== TASK INPUTS ==

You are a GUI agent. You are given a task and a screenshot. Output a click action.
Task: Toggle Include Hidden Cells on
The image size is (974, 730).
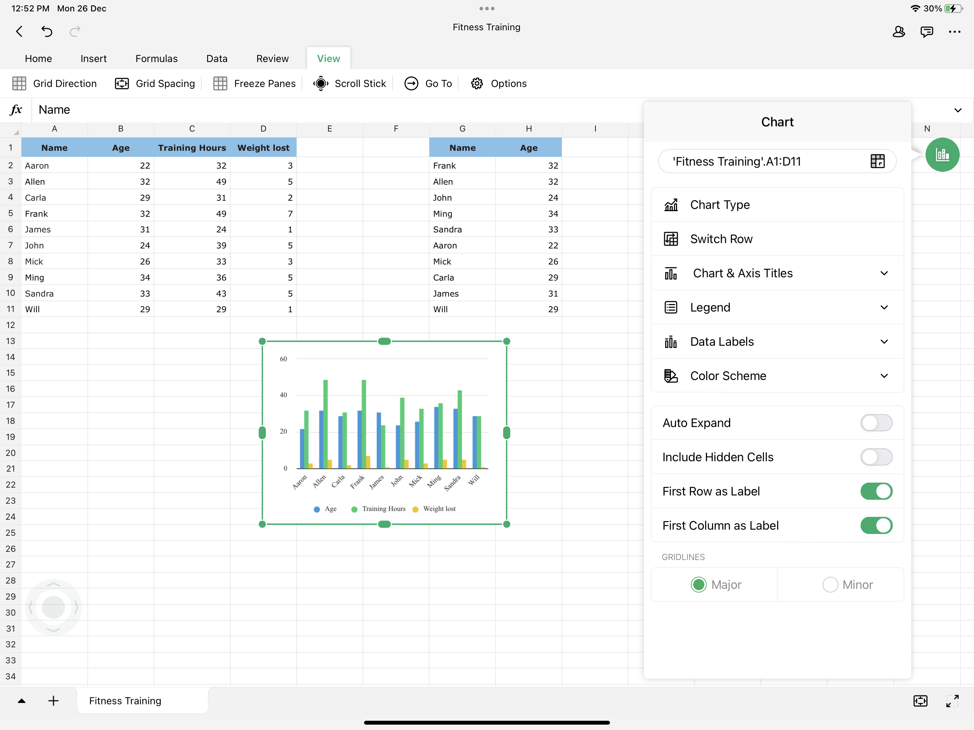[876, 457]
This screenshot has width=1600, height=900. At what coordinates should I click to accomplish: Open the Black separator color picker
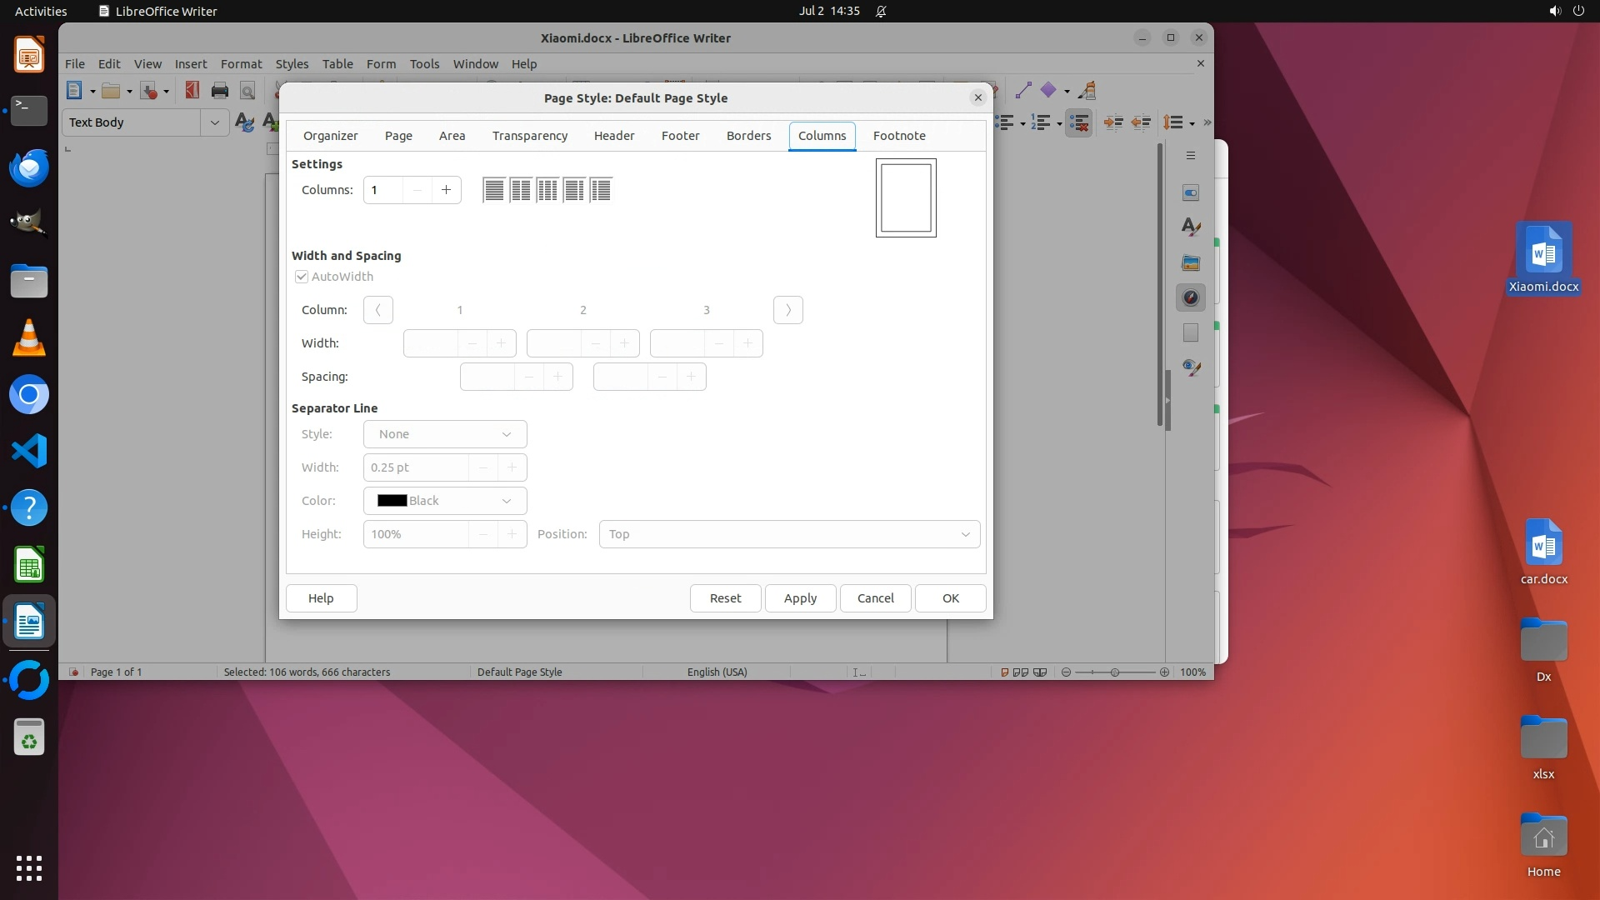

===

WHAT NEEDS TO BE DONE
Reproduce the records exactly, images excluded.

EXERCISE RESULT
You are a GUI agent. You are given a task and a screenshot. Output a click action.
Task: Toggle Include Hidden Cells on
The image size is (974, 730).
[876, 457]
This screenshot has width=1600, height=900. At what coordinates should I click to accomplish: Open the Black separator color picker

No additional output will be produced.